What is Encaustic?

Encaustic painting, also known as hot wax painting, involves using heated beeswax and damar resin (a tree sap from China) to which coloured pigments are added (either a powdered pigment or an oil paint). The damar resin helps the beeswax harden once applied to a rigid yet porous surface. Wax is applied in a molten state and each layer of beeswax that is added must be fused with heat (heat gun, torch, iron or heat lamp). An average encaustic painting has many layers of wax, sometimes upwards of 40-50. The encaustic medium can be carved and manipulated with tools to create beautiful dimension.
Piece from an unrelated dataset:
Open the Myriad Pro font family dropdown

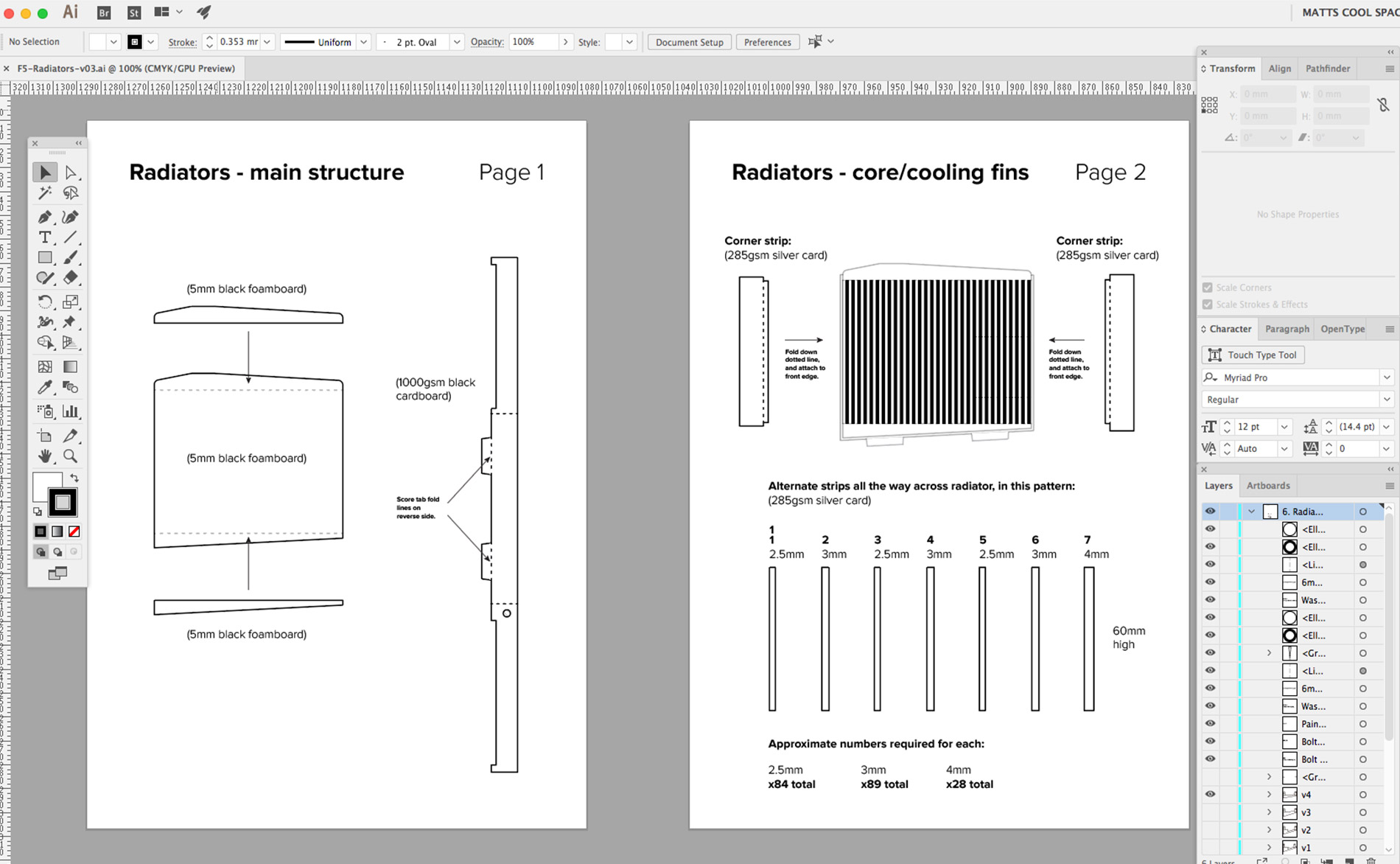[x=1387, y=377]
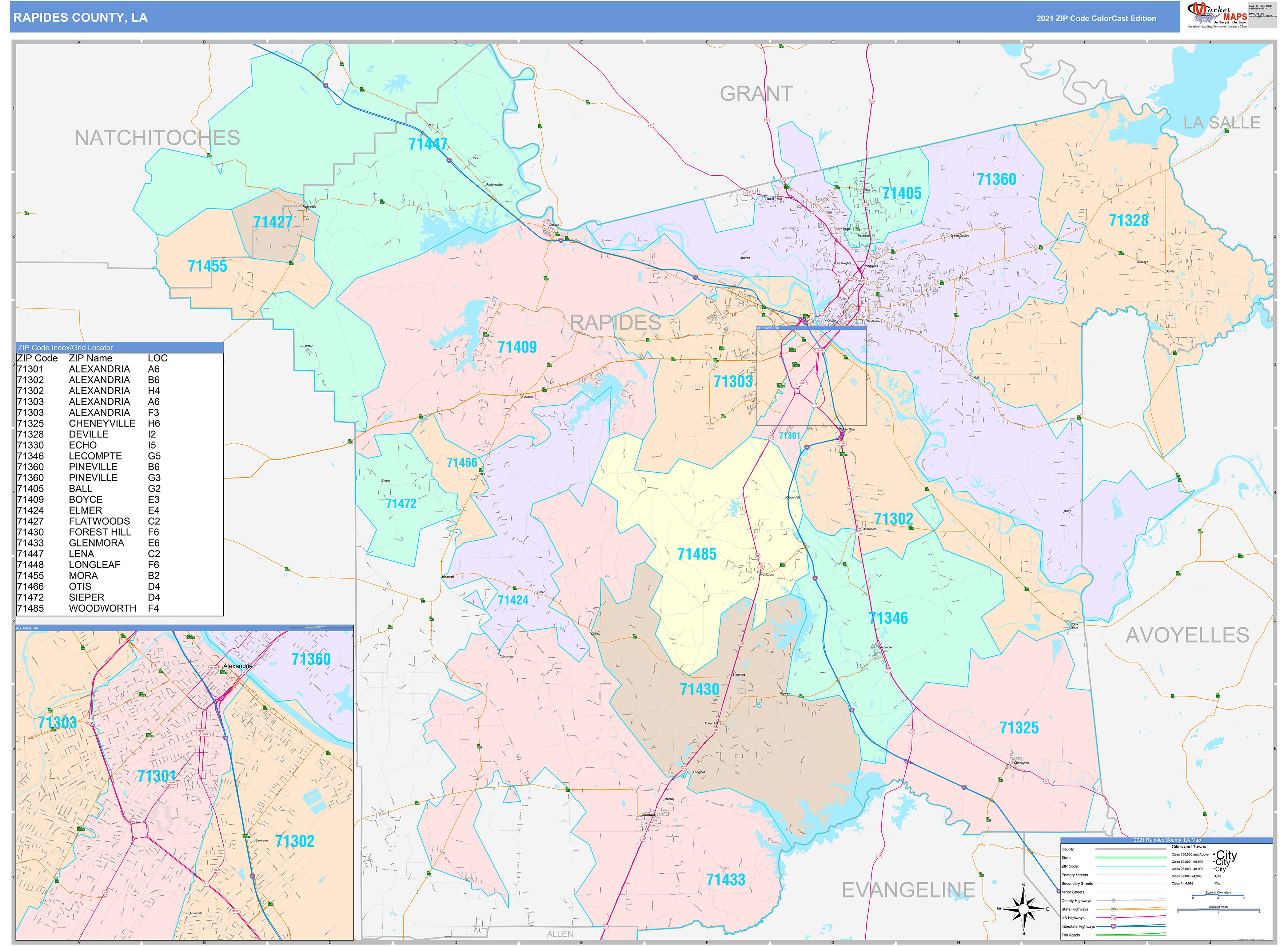Select ZIP label 71485 in the yellow region
Viewport: 1288px width, 946px height.
pos(697,554)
The History Of Encaustic Painting

Encaustic painting (from the Greek: “burnt in”) was an ancient method of fixing pigments with heated wax. It was first practiced in Egypt about 3000 BC. The best known of all ancient encaustic works are the Fayum funeral portraits painted in the 1st and 2nd centuries AD by Greek painters living in Egypt. These Greek artisans adopted many of the Egyptian customs, including mummifying their dead, and the painting of a portrait of the deceased which was placed over the person’s mummy as a memorial.

The excellent condition of these ancient works is most likely due to the fact that wax is an excellent preservative of materials. The Greeks applied coatings of wax and resin to waterproof their ships. Pigmenting the wax gave rise to the decorating of warships.

Unfortunately, the process of producing encaustic art was costly and the medium fell into disuse after the decline of the Roman Empire. During the Italian Renaissance, Leonardo da Vinci and others attempted unsuccessfully to revive the technique. However, it was not until the 20th century that encaustic art experienced a true resurgence. Through the availability of portable electric heating implements and other tools, encaustic painting has once again taken its place as a major artist’s medium.

Care of Encaustic Paintings

Here are some things to know about encaustic paintings:

  • Encaustic paintings do not have to be varnished or protected by glass.
  • Encaustic paintings will look cloudy/foggy over the first year while the beeswax is curing. This is called blooming and is a normal state of an encaustic work of art.
  • Your encaustic art can be buffed and shined using a soft, lint free cloth. This will bring back the amazing shine of the piece! Always lightly dust the piece and buff the painting first thing in the morning so that the surface is at it’s coldest. If it has been sitting under warm lights or is in a very warm room, avoid buffing as lint and dust will attach itself to the surface. Note: some areas of some paintings should not be buffed as it can damage some of the areas that may be a bit more textural or 3-d on the painting.
  • Encaustic paintings are extremely durable due to the fact that beeswax does not absorb moisture. Because of this it will not deteriorate, it will not yellow, and it will not darken.
  • DO NOT hang your encaustic painting: in direct sunlight or above a fireplace (while transporting an encaustic painting, DO NOT leave it in a sealed vehicle…drastic heat will cause it to melt and drastic cold can cause it to crack and separate from the panel).
  • Always protect the surface and edges of the encaustic painting when moving it. Although the surface is completely dry, encaustic paintings can be scratched, gouged, or chipped if handled roughly.